A Preliminary Study on Using Large Language Models in Software Pentesting

Large language models (LLM) are perceived to offer promising potentials for automating security tasks, such as those found in security operation centers (SOCs). As a first step towards evaluating this perceived potential, we investigate the use of LLMs in software pentesting, where the main task is to automatically identify software security vulnerabilities in source code. We hypothesize that an LLM-based AI agent can be improved over time for a specific security task as human operators interact with it. Such improvement can be made, as a first step, by engineering prompts fed to the LLM based on the responses produced, to include relevant contexts and structures so that the model provides more accurate results. Such engineering efforts become sustainable if the prompts that are engineered to produce better results on current tasks, also produce better results on future unknown tasks. To examine this hypothesis, we utilize the OWASP Benchmark Project 1.2 which contains 2,740 hand-crafted source code test cases containing various types of vulnerabilities. We divide the test cases into training and testing data, where we engineer the prompts based on the training data (only), and evaluate the final system on the testing data. We compare the AI agent's performance on the testing data against the performance of the agent without the prompt engineering. We also compare the AI agent's results against those from SonarQube, a widely used static code analyzer for security testing. We built and tested multiple versions of the AI agent using different off-the-shelf LLMs -- Google's Gemini-pro, as well as OpenAI's GPT-3.5-Turbo and GPT-4-Turbo (with both chat completion and assistant APIs). The results show that using LLMs is a viable approach to build an AI agent for software pentesting that can improve through repeated use and prompt engineering.

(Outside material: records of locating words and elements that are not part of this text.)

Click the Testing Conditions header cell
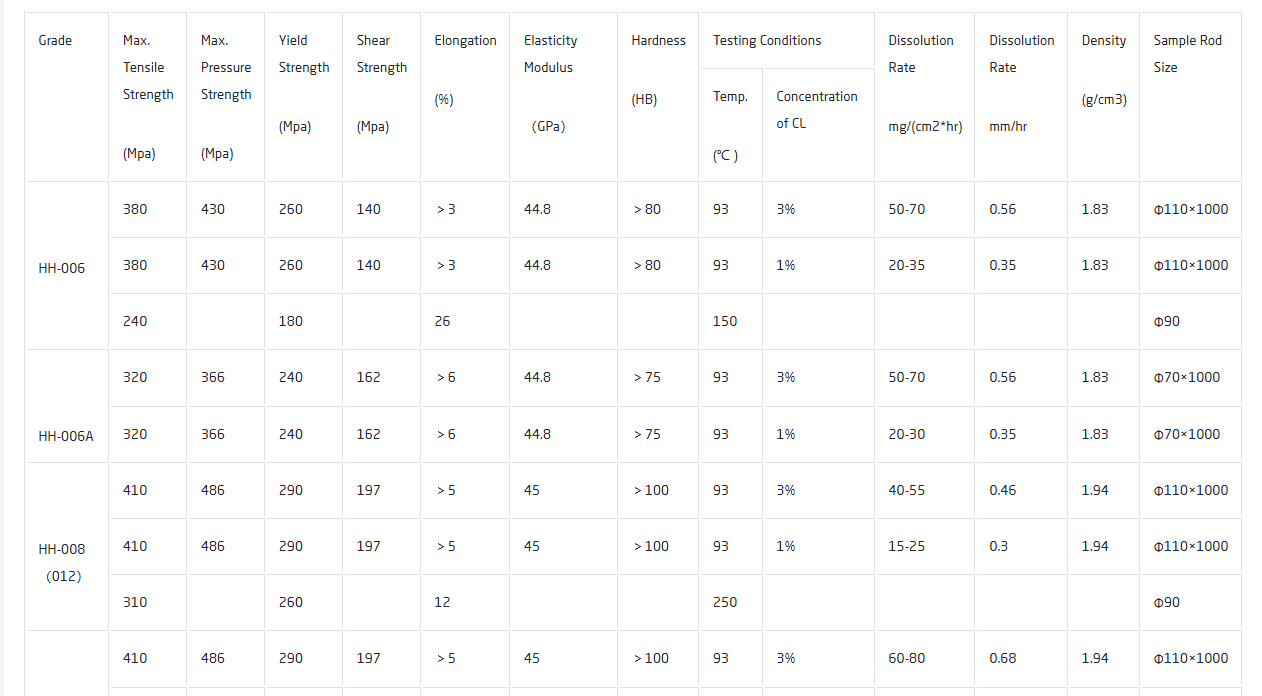Viewport: 1262px width, 696px height. [x=786, y=41]
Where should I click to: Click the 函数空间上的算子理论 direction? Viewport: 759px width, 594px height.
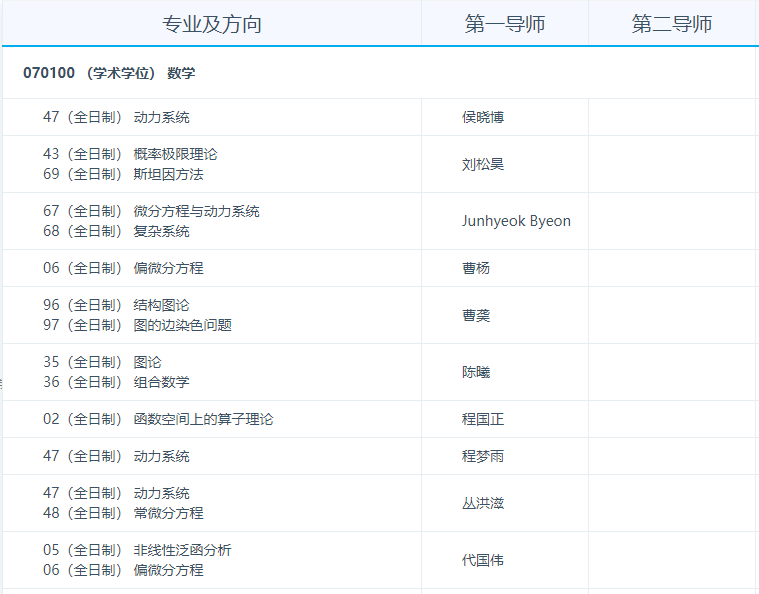coord(203,419)
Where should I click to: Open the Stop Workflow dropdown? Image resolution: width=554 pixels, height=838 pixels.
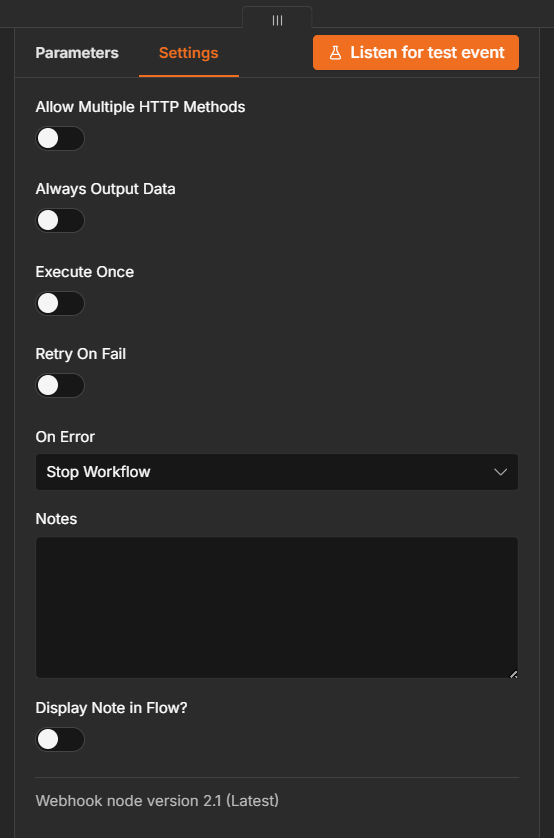(x=277, y=472)
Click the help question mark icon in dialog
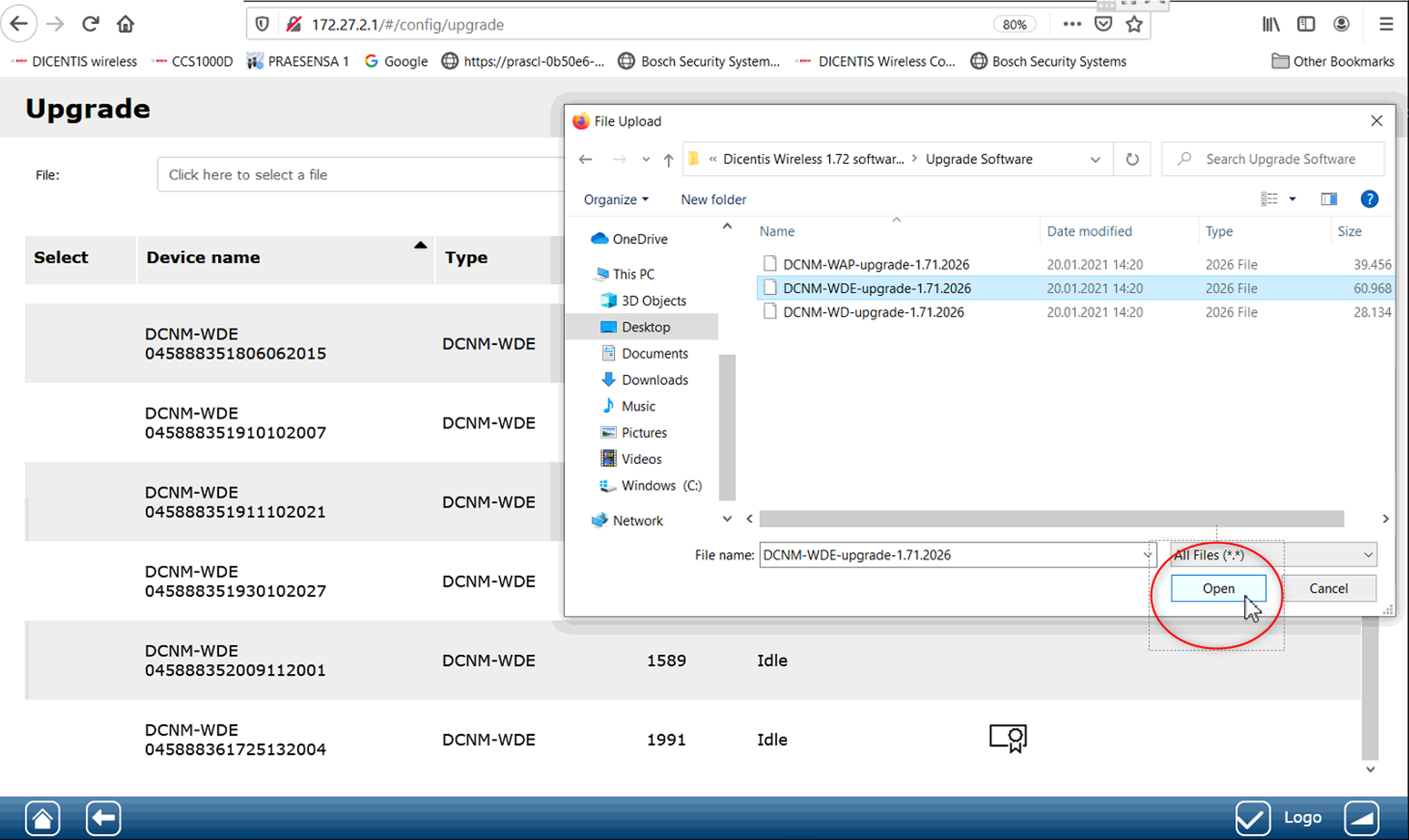Image resolution: width=1409 pixels, height=840 pixels. coord(1369,199)
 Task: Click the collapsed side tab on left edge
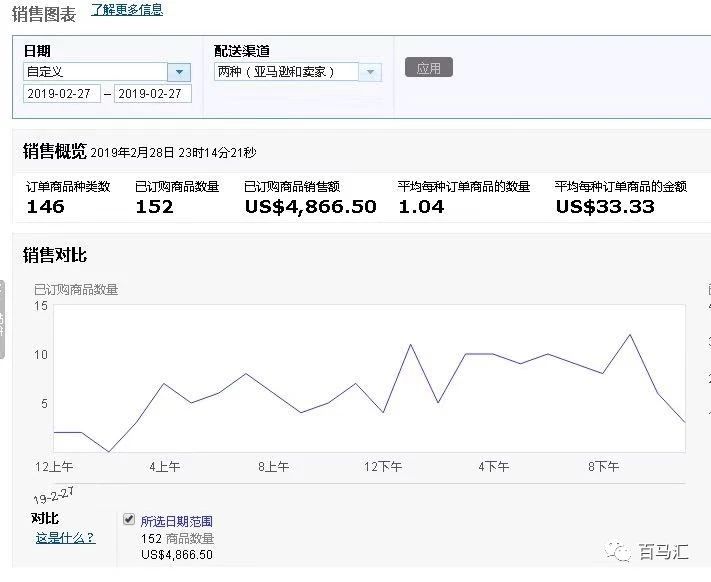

翻译：大型语言模型（LLM）被认为在自动化安全任务（如安全运营中心中的任务）方面具有广阔潜力。为评估这一潜在价值，我们首先研究了LLM在软件渗透测试中的应用，该测试的主要任务是自动识别源代码中的软件安全漏洞。我们假设基于LLM的人工智能代理能够随着人类操作员的交互而针对特定安全任务持续改进。这种改进的第一步可通过基于模型生成的响应设计提示词来实现，即向LLM输入包含相关上下文和结构的提示，以使模型输出更准确的结果。若当前任务中设计的提示词能提升模型表现，且未来未知任务中同样有效，则此类工程设计将具备可持续性。为验证此假设，我们利用包含2740个手工构建的、含多种漏洞类型源代码测试用例的OWASP基准项目1.2版本。将测试用例分为训练集与测试集：仅基于训练集设计提示词，并在测试集上评估最终系统。我们将提示词工程设计前后人工智能代理在测试集上的表现进行对比，同时将其结果与广泛使用的安全测试静态代码分析工具SonarQube进行对比。我们基于不同商用LLM（Google的Gemini-pro及OpenAI的GPT-3.5-Turbo和GPT-4-Turbo，分别采用聊天补全与助手API）构建并测试了多个版本的人工智能代理。结果表明，使用LLM构建可通过重复使用和提示词工程设计持续改进的软件渗透测试人工智能代理是一种可行方案。